All of the cross-cultural articles and data published in the journal Ethnology for the SCCS and all the bibliographic, pinpointing, and coded data sets of the SCCS are in the public domain so as to facilitate scientific research. The journal World Cultures, edited by White from 1985 to 1990, has continued to publish SCCS cross-cultural codes and analytical articles. Google Scholar as of 2006 cites 413 online citations to articles referencing the SCCS, and the number unreferenced is perhaps four to six times that estimate. These works address a huge variety of topics. Their diversity, and their common references to a framework of variables and sample cases, along with the agreements and relatively clear bases for disagreements among authors, can be taken as indicators of success in the research design and cumulativity of the SCCS.

The SCCS is not about statistics or method but about science, and about broadly encompassing anthropo-logical-cum-historical science that encompasses contending and often complementary theories of the social, biological, and physical sciences as they interact with questions about human societies and culture. The SCCS does not represent a narrowly conceived school of thought about what the assumptions or methods of this science ought to be, other than a good and far-ranging combination of science, history, and humanities. If one draws today from new findings about mitochondrial inheritance of energetic-environmentally adaptive genes in the maternal line, for example, and reconstructs the human matri-line in its geographic migrations (and similarly for the Y chromosome patriline), is the SCCS a place to try to develop approaches to understanding the complexities and testing hypotheses about how human evolution has proceeded to the present? Or, taking Wolf’s (1982) approach to world sociopolitical comparisons through a diachronic lens of world system histories and interactions: Is the SCCS not a suitable sample for entirely different kinds of codes that compare what is known about these societies through time, and through networks of interaction, not with one another but with larger entities of the global system and through the larger networks of sociopolitical and military interactions?

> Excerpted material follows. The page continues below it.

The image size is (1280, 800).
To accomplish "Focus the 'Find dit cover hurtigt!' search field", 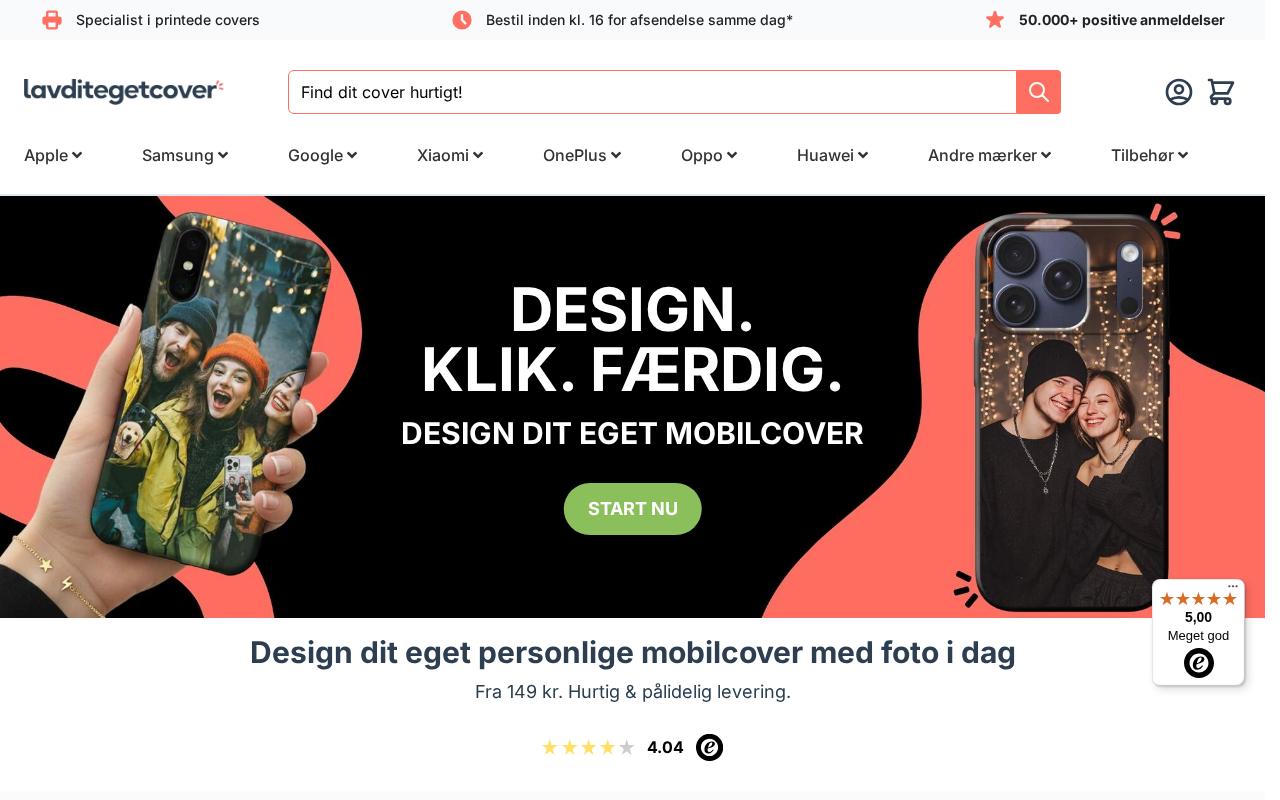I will (x=652, y=92).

Recognizing that “each society is a process in time” (quoting Edmund Leach), Robert McC. Adams (2004 p. 353) reviews the vexing problems of using a mix of textual sources and archaeological data in coding or process modeling. To code or comprehend through space and time, however, also involves attention to the subjective positioning to the different texts that provide perspectives on history, and so opens into a whole set of other classical problems in anthropology that remain to be successfully integrated—at the level of the individual investigator, the research team, or a larger and more cumulative enterprise. Part of the success of the SCCS collectivity of researchers in relation to those who publish the data from investigators and from difference sources is not to try to edit out or reedit data but to respect the integrity of original data in correct form as originally presented from a particular standpoint. Thus different streams of data coming from different sources and investigators are not compromised. Rather these independent streams themselves can be compared for indicators of what might be missing, hinted at, biased, or interpreted as reliable through cross-validation and triangulation of methods of analysis.

Mindful of Flower’s observation that any cross-cultural method depends entirely on the units of comparison and the problem under study, Murdock and White did not regard the SCCS as a unique touchstone for theory testing but only as a worthy example of what could be accomplished with collaborative construction of shared databases and efforts at comparable codings from ethnographic materials to facilitate new understandings in the human sciences.